BEGIN

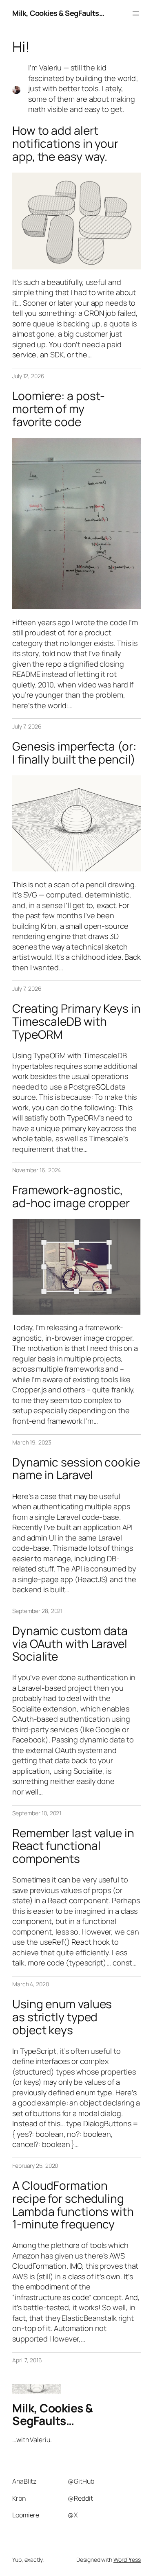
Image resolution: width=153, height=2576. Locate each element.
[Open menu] (136, 13)
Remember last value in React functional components (73, 1846)
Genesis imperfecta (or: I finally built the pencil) (74, 753)
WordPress (127, 2559)
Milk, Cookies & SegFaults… (58, 13)
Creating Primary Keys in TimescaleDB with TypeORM (76, 1021)
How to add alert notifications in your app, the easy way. (65, 143)
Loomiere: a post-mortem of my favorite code (58, 409)
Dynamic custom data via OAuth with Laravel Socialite (70, 1643)
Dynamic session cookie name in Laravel (76, 1469)
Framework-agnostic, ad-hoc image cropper (71, 1196)
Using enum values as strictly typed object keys (62, 2017)
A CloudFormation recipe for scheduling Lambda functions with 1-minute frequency (73, 2205)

END

▶ [EXERCISE BRIEF]:
Pull each line that includes the word "Laravel" out of the material above.

▶ [SOLVED EXERCISE]:
Dynamic custom data via OAuth with Laravel Socialite (70, 1643)
Dynamic session cookie name in Laravel (76, 1469)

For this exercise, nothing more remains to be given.